O QUE SE PEDE:
1 > Responda com base no perfil de Débora Maria da Silva:
(a) Quantos agentes do Estado e quantos civis foram assassinados nas duas semanas que se seguiram a 12 de maio de 2006?
(b) De que modo Débora soube que o filho tinha sido morto?
(c) Em que dia, horário e local acontece a audiência pública organizada pelo Movimento Independente Mães de Maio?
2 > Retome o perfil de Débora Maria da Silva e dê continuidade a ele a partir da última frase apresentada.

TRECHO DO DOCUMENTO:
Débora Maria da Silva: uma trajetória feita de luto e luta que uniu mães de todo Brasil

Ativista explica como o assassinato do filho a levou a criar o Movimento Mães de Maio e exigir responsabilizações e reparações na Justiça brasileira e internacional

Dona Débora, leader of the Mothers of May Movement, in an interview with Conectas
on the Crimes of May. (Photo: João Paulo Brito/Conectas) Dona Débora, leader of the Mothers of May Movement, in an interview with Conectas on the Crimes of May. (Photo: João Paulo Brito/Conectas)

No mês em que os Crimes de Maio completam 17 anos, a Conectas publica o perfil de Débora Maria da Silva, cofundadora do Movimento Mães de Maio, que cobra responsabilização pelas violações de direitos humanos ocorridas em um dos episódios mais sangrentos da história. O texto faz parte da publicação ‘Conectas 20’, que reúne as trajetórias de personagens centrais na história da Conectas. 

Na quinta-feira (18), o Movimento Independente Mães de Maio realiza a audiência pública: “Ouçam as mães: Vozes da dor e da luta contra a violência de Estado”, das 10h às 13h, no Salão Nobre da Faculdade de Direito da USP. 

Leia o perfil de Débora Maria da Silva: 

Em março de 2005, em São Paulo, um ex-policial civil sequestrou o enteado do homem apontado como líder do PCC, o Primeiro Comando da Capital, na tentativa de extorquir o narcotraficante. O crime, somado a outras disputas entre Estado e tráfico, produziu um trágico efeito dominó que marcaria para sempre a história brasileira.

Pouco mais de um ano depois, a partir do dia 12 de maio de 2006, teve início uma matança que em duas semanas alcançaria um saldo de 59 agentes do Estado e mais de 500 civis assassinados. Os chamados Crimes de Maio conseguiram ultrapassar em poucas semanas o número oficial de mortos pelos Estado nos 21 anos de ditadura militar no Brasil.

Naquele momento, ficou exposta uma longeva relação entre poder público e organizações criminosas: uma rede formada por policiais, escrivães, delegados e grupos de extermínio compôs a trilha de sangue na qual centenas de civis foram assassinados, entre eles o gari Edson Rogério Silva dos Santos, então com 29 anos. 

Edson Rogério era filho de Débora Maria da Silva, 62, fundadora do Movimento Independente Mães de Maio, criado a partir do luto das mães que perderam seus filhos assassinados durante aquele terrível mês de 2006. Foi ao ouvir um programa de rádio que Débora descobriu que seu filho havia sido morto, quando o locutor citou os nomes das vítimas e comentou: “Mataram um monte de neguinho”. 

Os homicídios ocorridos neste período vitimaram uma maioria de jovens negros das periferias de São Paulo e da Baixada Santista, onde Débora criou os três filhos, entre Santos e São Vicente.

Em comum, a maioria das mortes guardava características de execução sumária em circunstâncias típicas da ação de esquadrões da morte — grupos de policiais que surgiram no Brasil durante a ditadura para vingar a morte de colegas e que passaram a executar quem quer que fosse considerado suspeito ou inconveniente.

DADOS FORNECIDOS:

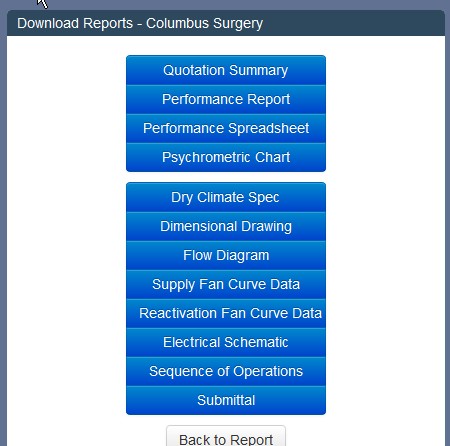450x446 pixels.
Task: Click the Columbus Surgery header text
Action: tap(204, 24)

RESPOSTAS:
1 >
(a) Foram 59 agentes do Estado e mais de 500 civis.
(b) Ela ouviu um programa de rádio em que o locutor citou os nomes das vítimas.
(c) Na quinta-feira (18), das 10h às 13h, no Salão Nobre da Faculdade de Direito da USP.

2 >
E há quem enxergue nesse enredo a explicação para a morosidade e as negligências que marcaram as investigações desses assassinatos. “As investigações aqui não iam pra frente”, conta Dona Débora, como passou a ser conhecida. “A gente apontava as evidências, e eles não davam a mínima. A gente ia ao Ministério Público, pior ainda. Era uma dança dos carimbos, e nada acontecia.”

Talvez também ajude a explicar o fato de 79 promotores de Justiça do Ministério Público Estadual de São Paulo terem manifestado seu apoio à “eficiência da resposta da Polícia Militar, que se mostrou preocupada em restabelecer a ordem pública violada”, em ofício divulgado uma semana após os ataques. Anos depois, apenas dois dos promotores se declararam arrependidos.

Débora afirma que não foram sequer resgatadas as imagens das câmeras de segurança ao redor do posto de gasolina onde Rogério foi visto pela última vez e onde teria sido abordado por policiais ao abastecer a moto, saindo da casa da mãe. 

“Quando foram buscar as imagens, elas já tinham sido apagadas. A gente pensava que ia conseguir alguma coisa, uma Justiça, mas foi um descaso muito grande e aquilo foi me deprimindo muito, muito, muito. Caí de cama e fui parar no hospital.”

A caminhada do luto à luta ganhou sentido ali, no quinto dia de internação hospitalar. Débora atribui a transformação de dor em movimento a um encontro sobrenatural. 

“Eu tive uma visão. Ainda estava muito fraca para me levantar da cama, e meu filho apareceu pra mim”, diz. “Foi uma coisa muito estranha. Ele me puxou da cama com raiva, com a maior cara feia. Me sentou e falou: ‘Não quero a senhora aqui. Eu não volto mais, não adianta ficar assim. Vai pra luta’.”

Débora conta que ficou com medo, mas tentou se convencer de que aquilo era alucinação por causa dos remédios. “No dia seguinte, no banho, senti o braço dolorido e vi que ele tinha marcas roxas. Do outro lado, a mesma coisa. Aquilo me deu um choque muito grande.”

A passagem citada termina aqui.